The depth of Guzman's penetration into the United States was revealed
a few weeks ago, when the DEA proudly announced hundreds of arrests
all over the country in a major operation against the "dangerously
powerful" Sinaloa cartel. One jarring detail was the admission that
Mexican cartels are now operating in 230 cities inside the United States.

This disaster has been slowly unfolding since the early 1980s, when
Vice President George H.W. Bush shut down the Caribbean cocaine
pipeline between Colombia and Miami. The Colombians switched to the
land route and began hiring Mexicans to deliver the goods across the
U.S. border. But when the Mexicans got a glimpse of the truckloads of
cash headed south, they decided that they didn't need the Colombians
at all. Today the Mexican cartels are full-service commercial
organizations with their own suppliers, refineries and a distribution
network that covers all of North America. As we awaken to the threat
spilling over our Southern border, the reactions are predictable. In
addition to walling off the border, Congress wants to send
helicopters, military hardware and unmanned reconnaissance drones
into the fray -- and it wants the Pentagon to train Mexican troops in
counterinsurgency tactics.

Our anti-drug warriors have apparently learned nothing from the past
two decades. A few years ago we trained several units of the Mexican
army in counterinsurgency warfare. They studied their lessons, then
promptly deserted to form the Zetas, a thoroughly professional narco
hit squad for the Gulf cartel, which offered considerably better pay.
Over the past eight years, the Mexican army has had more than 100,000
deserters.

The president of Mexico rightly points out that U.S. policy is at the
root of this nightmare. Not only did we invent the war on drugs, but
we are the primary consumers.

The obvious solution is cutting the demand for drugs in the United
States. Clearly, it would be the death of the cartels if we could
simply dry up the market. Unfortunately, every effort to do this has
met with resounding failure. But now that the Roaring '00s have hit
the Crash of '09, the money has vanished once again, and we can no
longer ignore the collateral damage of Prohibition II.

Two weeks ago, a conservative former superior court judge in Orange
County told the Los Angeles Times that legalization was the only
answer, and of 4,400 readers who responded immediately, the Times
reported that "a staggering 94 percent" agreed with him.

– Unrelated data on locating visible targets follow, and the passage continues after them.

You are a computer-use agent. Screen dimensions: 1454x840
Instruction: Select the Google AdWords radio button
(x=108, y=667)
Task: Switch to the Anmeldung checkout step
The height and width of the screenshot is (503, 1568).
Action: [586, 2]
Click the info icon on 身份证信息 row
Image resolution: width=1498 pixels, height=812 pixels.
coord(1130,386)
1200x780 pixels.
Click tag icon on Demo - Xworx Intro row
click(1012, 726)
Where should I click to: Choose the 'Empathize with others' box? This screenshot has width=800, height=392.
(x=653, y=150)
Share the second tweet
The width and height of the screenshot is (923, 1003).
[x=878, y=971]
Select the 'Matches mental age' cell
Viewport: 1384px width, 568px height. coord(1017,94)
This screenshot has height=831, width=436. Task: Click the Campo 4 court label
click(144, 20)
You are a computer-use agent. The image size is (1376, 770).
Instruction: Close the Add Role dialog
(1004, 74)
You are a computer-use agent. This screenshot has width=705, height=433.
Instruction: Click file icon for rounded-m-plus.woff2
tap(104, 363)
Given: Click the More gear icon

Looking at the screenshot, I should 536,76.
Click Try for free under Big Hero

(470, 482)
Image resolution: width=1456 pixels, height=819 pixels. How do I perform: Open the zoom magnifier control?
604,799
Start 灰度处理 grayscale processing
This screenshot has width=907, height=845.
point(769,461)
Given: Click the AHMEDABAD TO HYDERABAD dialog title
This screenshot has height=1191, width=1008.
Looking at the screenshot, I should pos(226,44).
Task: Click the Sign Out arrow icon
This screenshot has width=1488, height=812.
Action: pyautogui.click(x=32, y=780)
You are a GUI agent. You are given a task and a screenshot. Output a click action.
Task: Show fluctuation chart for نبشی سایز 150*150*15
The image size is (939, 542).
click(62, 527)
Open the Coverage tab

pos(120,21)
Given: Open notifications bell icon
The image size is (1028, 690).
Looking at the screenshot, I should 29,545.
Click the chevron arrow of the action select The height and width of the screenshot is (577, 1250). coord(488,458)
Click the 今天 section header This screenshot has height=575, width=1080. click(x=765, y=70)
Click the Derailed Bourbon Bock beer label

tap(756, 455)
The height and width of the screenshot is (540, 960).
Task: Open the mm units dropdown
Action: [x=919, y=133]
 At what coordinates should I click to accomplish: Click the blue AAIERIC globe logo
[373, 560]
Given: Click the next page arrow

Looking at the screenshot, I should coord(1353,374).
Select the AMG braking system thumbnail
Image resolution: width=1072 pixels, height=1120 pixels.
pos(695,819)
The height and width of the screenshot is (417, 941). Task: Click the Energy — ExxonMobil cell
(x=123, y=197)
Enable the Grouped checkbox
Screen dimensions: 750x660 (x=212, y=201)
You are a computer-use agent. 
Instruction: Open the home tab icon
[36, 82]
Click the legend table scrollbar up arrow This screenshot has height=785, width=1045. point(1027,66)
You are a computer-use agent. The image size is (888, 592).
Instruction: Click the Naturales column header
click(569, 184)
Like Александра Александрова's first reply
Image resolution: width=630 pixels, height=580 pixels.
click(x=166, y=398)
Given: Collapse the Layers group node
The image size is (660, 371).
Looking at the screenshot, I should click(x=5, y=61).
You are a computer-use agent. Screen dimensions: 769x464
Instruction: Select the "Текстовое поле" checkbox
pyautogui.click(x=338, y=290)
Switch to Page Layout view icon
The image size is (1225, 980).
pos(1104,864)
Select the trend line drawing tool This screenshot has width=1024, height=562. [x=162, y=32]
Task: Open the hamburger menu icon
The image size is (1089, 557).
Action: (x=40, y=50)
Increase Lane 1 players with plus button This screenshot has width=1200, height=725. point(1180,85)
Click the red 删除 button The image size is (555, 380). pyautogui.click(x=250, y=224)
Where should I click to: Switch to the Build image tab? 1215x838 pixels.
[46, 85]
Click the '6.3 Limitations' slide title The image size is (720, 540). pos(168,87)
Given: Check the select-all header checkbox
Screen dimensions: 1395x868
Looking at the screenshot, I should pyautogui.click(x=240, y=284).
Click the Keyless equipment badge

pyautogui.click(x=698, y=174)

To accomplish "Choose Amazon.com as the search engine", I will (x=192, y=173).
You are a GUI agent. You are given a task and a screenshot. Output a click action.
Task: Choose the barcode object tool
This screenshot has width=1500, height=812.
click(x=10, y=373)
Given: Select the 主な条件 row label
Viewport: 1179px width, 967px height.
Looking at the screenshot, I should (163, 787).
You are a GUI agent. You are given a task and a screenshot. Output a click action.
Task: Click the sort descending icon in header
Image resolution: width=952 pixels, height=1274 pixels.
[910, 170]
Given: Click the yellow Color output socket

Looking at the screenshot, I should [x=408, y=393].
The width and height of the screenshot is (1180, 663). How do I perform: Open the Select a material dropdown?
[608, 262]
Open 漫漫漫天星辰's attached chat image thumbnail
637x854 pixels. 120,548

This is another pivotal moment in U.S. history, strangely resonant
with 1933. The war on drugs has been a riveting drama: It has given
us great television, filled our prisons and employed hundreds of
thousands as guards, police, prosecutors and probation officers. But
the party's over.

Here is a glimpse of what lies ahead if we fail to end our second
attempt to control the personal habits of private citizens. Listen to
Enrique Gomez Hurtado, a former high court judge from Colombia who
still has shrapnel in his leg from a bomb sent to kill him by the
infamous drug lord Pablo Escobar. In 1993, his country was a
free-fire zone not unlike Mexico today, and Gomez issued this
chilling -- and prescient -- warning to an international drug policy
conference in Baltimore:

"The income of the drug barons is greater than the American defense
budget. With this financial power they can suborn the institutions of
the State, and if the State resists ... they can purchase the
firepower to outgun it. We are threatened with a return to the Dark Ages."

Ending prohibition won't solve our drug problem. But it will save us
from something far worse. And it will put drug addiction back in the
hands of the medical profession, where it was being dealt with
successfully -- until we called in the cops.